Nein, junger Freund, das ist keine Entschuldigung in diesem Land der unbegrenzten Möglichkeiten! Sag niemandem, du seiest nichts, denn du habest keine Gelegenheit, etwas zu werden! Einen jungen Mann, der aus dem rechten Holz geschnitzt ist, kann überhaupt nichts zurückhalten. Freilich, wenn du kein Mark in den Knochen hast, wenn du nicht so viel Mut und Ausdauer besitzt, um mit dem bisschen „Entmutigung“ und mit der „ungünstigen Umgebung“ fertig zu werden – dann bist du eben nicht aus dem Holz, aus dem die tüchtigen und erfolgreichen Männer geschnitzt sind. Fort mit solchen törichten Ausreden! Schon dass du sie überhaupt aussprichst, zeigt, dass der Fehler an dir liegt, dass es irgendwo bei dir nicht richtig ist. Man wird ruhig sagen dürfen, wenn ein junger Mann in Amerika oder Europa nicht vorwärts kommen kann, so gelingt ihm das in keiner andern Umgebung in der ganzen Welt.
Tausend und Zehntausende lebender Beispiele beweisen, dass man über Hindernisse und Entmutigungen Herr werden kann, die hundertmal größer sind als die, von denen ein junger Mann sich heute zurückhalten lässt.

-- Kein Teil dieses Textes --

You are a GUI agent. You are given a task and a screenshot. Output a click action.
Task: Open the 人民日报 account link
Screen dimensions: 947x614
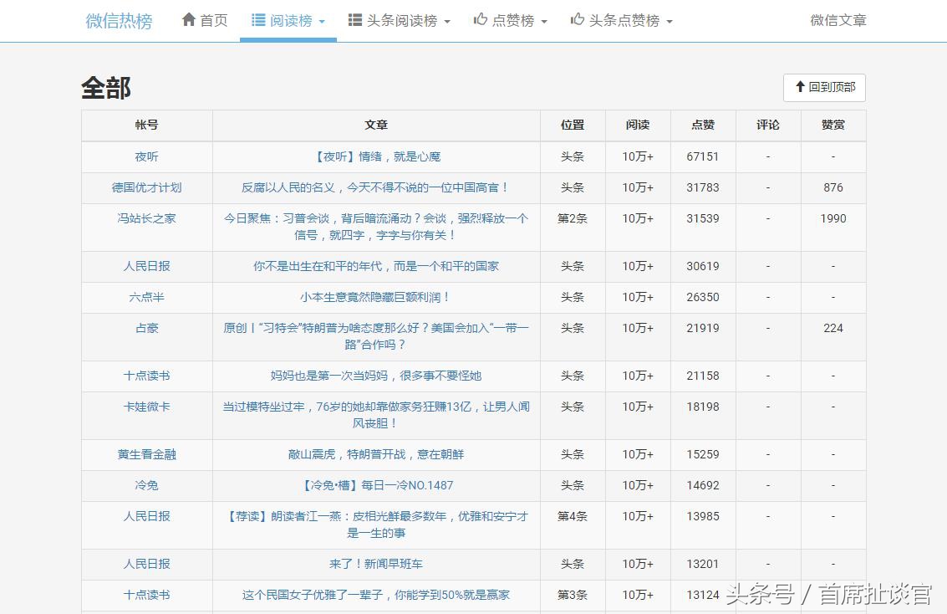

Es kann sein, dass Umstände dich fesseln, über die du wirklich keine Gewalt hast, dass eine besondere Not dich zwingt, Arbeit zu tun, zu der du kein inneres Verhältnis gewinnen und bei der du dein Bestes nicht leisten kannst. Dann ist allerdings ein eiserner Wille nötig, um dir zu helfen; aber mit ihm kannst du auch aus dieser Umgebung noch etwas machen, du kommst dabei nur langsamer vorwärts. Vielleicht ist es doch noch möglich, wenn du nur Mut und Kraft behältst, in eine andre Umgebung zu kommen. Sonst musst du es eben machen wie die Perlmuschel, wenn sie ein Sandkorn nicht aus ihrer Schale entfernen kann: sie umhüllt es mit dem Stoff, der es zur Perle macht. So musst auch du die peinliche und hässliche Umgebung, die du nun einmal nicht loswerden kannst, so angenehm und so schön als möglich zu machen versuchen. Denn die beständige Arbeit, mit der man aus einer unvermeidlichen Notwendigkeit das Beste macht, was aus ihr zu machen ist, wirkt schon an sich als charakterbildende und stählende Kraft.